More and more of our nation’s critical systems and capabilities are reliant on advanced software. Can you tell us your vision of the role software will play in the future of the U.S. government?
I don’t think there’s too many things out there in the fleet today or in inventory today that aren’t software-driven. There aren’t very many analog components out there, certainly besides small arms. Otherwise, everything else has a computer connected to it. Whether we’re talking about embedded software controls or cloud computing, there is a multitude of everything software-driven and I don’t think that that trend is going to change.
It’s really critical that we maintain that ability to produce good software, oftentimes we get really enthralled by the bright, shiny object—the weapon system, the bomber, the new truck or tank, and forget that all of that is software-driven and that there is is millions of lines of code behind that. Being cognizant that that’s all software-driven and isn’t going to change is going to become even more important. And therefore requires a continuous evolution in software and frankly, good software developers. I think within the Department of Defense, it’s harder and harder every year to find software engineers that can get a TS clearance. So that brain trust inside of our nation is really important to preserve and is something that we’re really interested in here at Systecon.
For example, we have a number of scholarship programs for U.S. citizens that are in software and related fields because it’s really critical. It’s really important that we as a nation are able to have that kind of capability and bring that kind of capability to bear.

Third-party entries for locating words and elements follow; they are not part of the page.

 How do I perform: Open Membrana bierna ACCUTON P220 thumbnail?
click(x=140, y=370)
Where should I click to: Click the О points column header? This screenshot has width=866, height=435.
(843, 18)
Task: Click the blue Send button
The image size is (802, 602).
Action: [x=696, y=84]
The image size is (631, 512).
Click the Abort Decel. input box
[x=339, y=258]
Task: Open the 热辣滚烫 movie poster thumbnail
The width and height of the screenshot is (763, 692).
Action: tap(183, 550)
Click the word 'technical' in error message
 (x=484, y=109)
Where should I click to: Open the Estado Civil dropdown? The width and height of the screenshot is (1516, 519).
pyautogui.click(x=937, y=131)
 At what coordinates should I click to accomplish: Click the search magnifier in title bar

It’s only going to become more critical as these systems become more complex, more interconnected and more evolutionary. If we can push a software update to an operational weapon system much like Tesla does with their car fleet, where you get a new software push every month that enables some new platform capability—that’s incredible. And there is no reason why we can’t. We just need the right skillset, the right people and the right security protocols and things like that to support them.